Gegevens voor het aanwijzen in schermafbeeldingen en documenten
----------------
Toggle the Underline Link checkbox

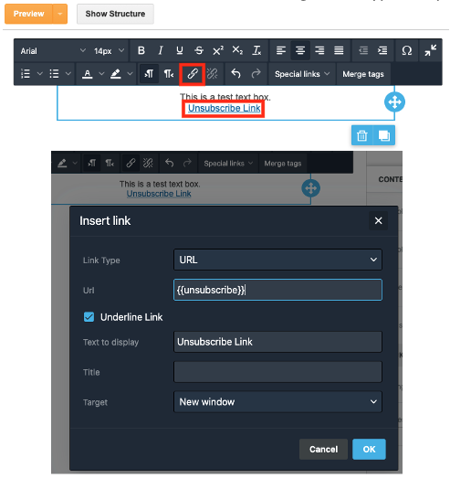89,317
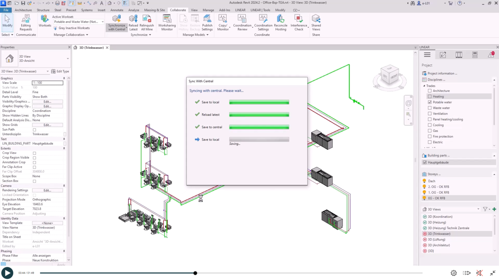Open the LINEAR warning notifications icon

[x=490, y=54]
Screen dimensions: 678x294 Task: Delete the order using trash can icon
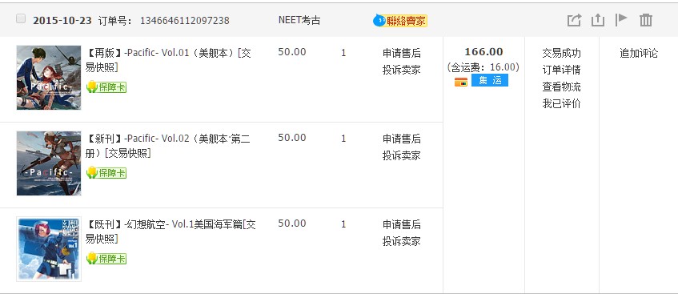(645, 20)
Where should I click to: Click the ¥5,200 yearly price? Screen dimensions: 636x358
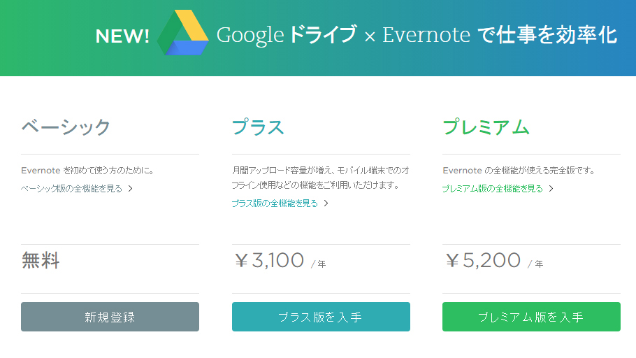click(x=483, y=261)
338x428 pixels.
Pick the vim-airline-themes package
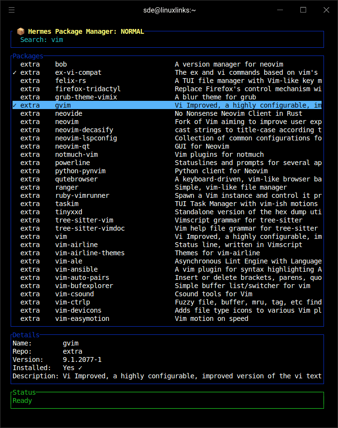[89, 253]
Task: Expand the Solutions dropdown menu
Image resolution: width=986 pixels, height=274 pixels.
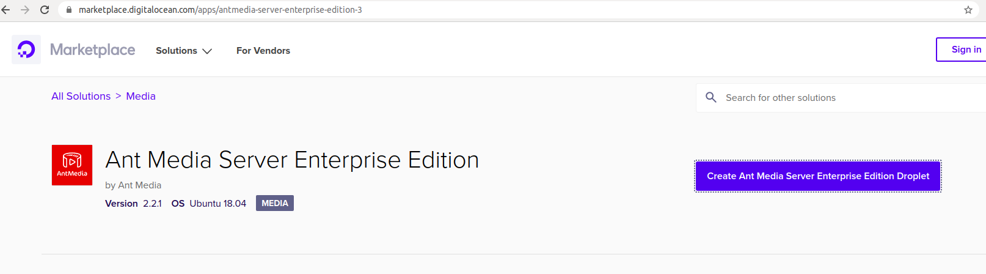Action: pyautogui.click(x=184, y=51)
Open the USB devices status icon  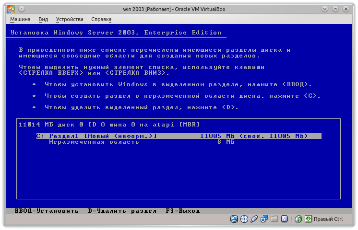[254, 219]
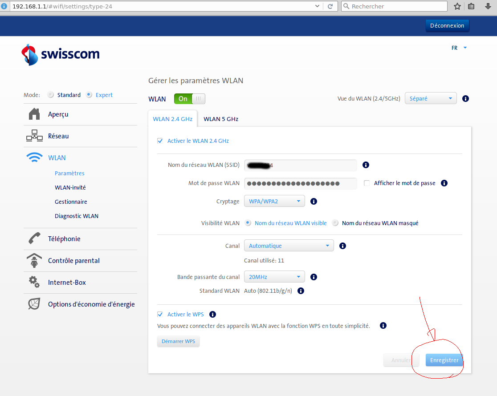
Task: Open Téléphonie in the sidebar menu
Action: coord(64,239)
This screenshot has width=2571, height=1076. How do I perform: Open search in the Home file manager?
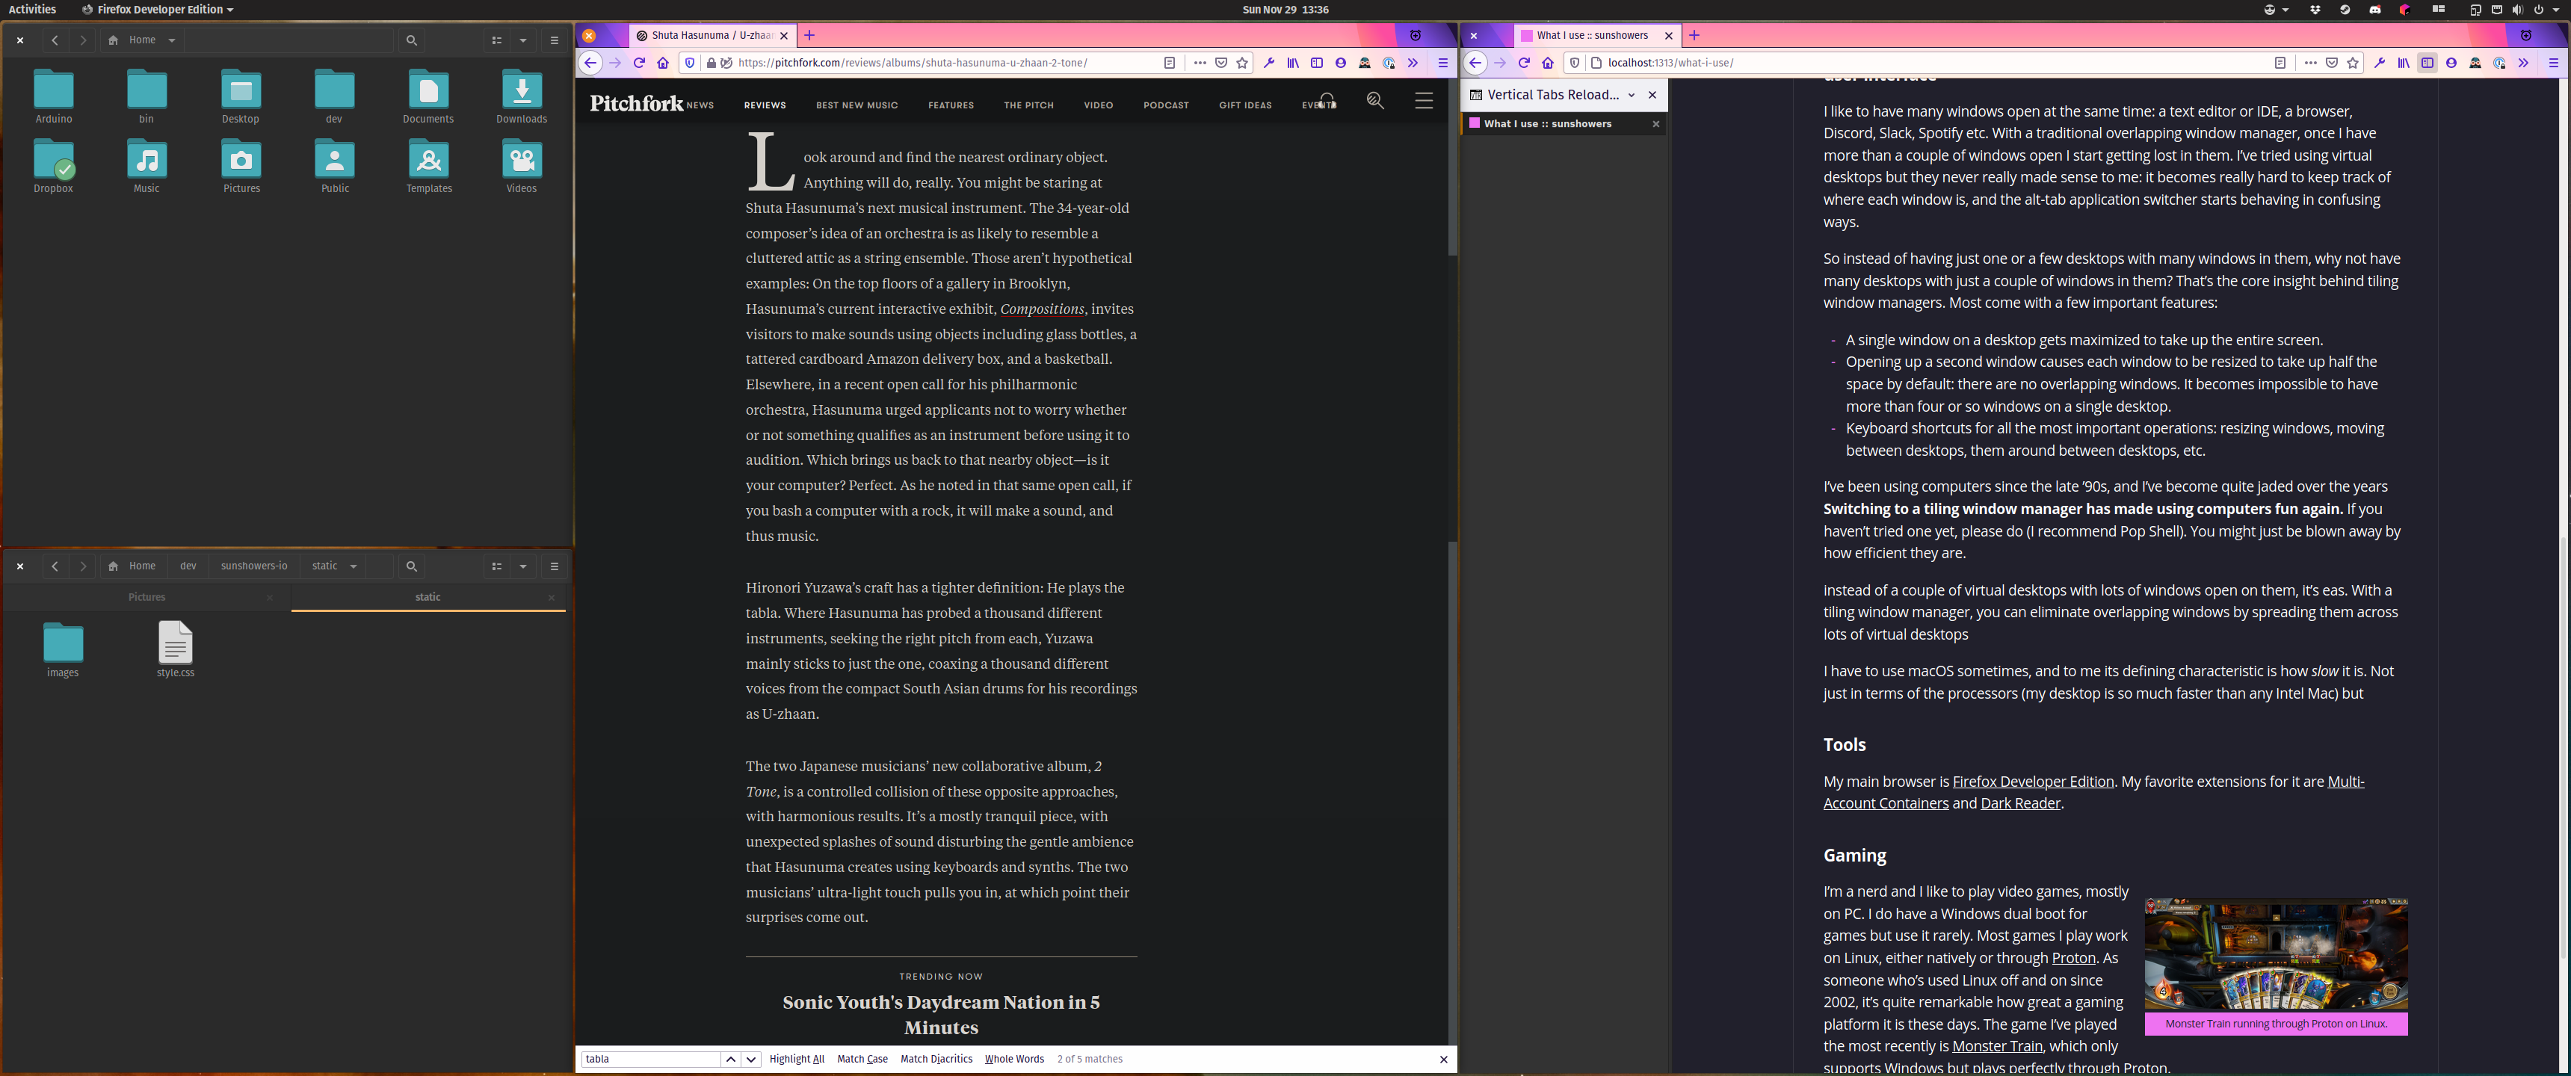[x=411, y=41]
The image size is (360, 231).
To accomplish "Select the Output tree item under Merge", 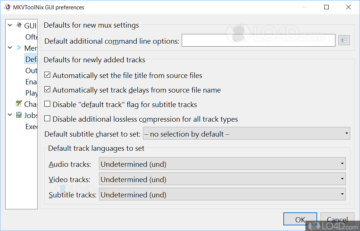I will coord(31,71).
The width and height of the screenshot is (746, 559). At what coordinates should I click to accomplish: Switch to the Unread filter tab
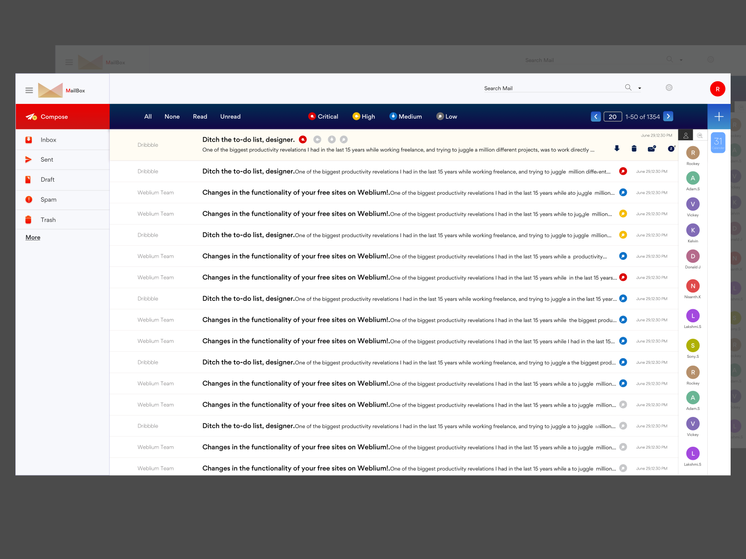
----------------
Opdracht —
Welke regels uit het materiaal hierboven bevatten de tekenreeks "dimensions"? Selecteer al die regels, waarbij hoofdletters en kleine letters verschil maken.

Antwoord —
Screen dimensions: 678x294 Task: Delete the order using trash can icon
Where should I click to: Click the ¥5,200 yearly price? Screen dimensions: 636x358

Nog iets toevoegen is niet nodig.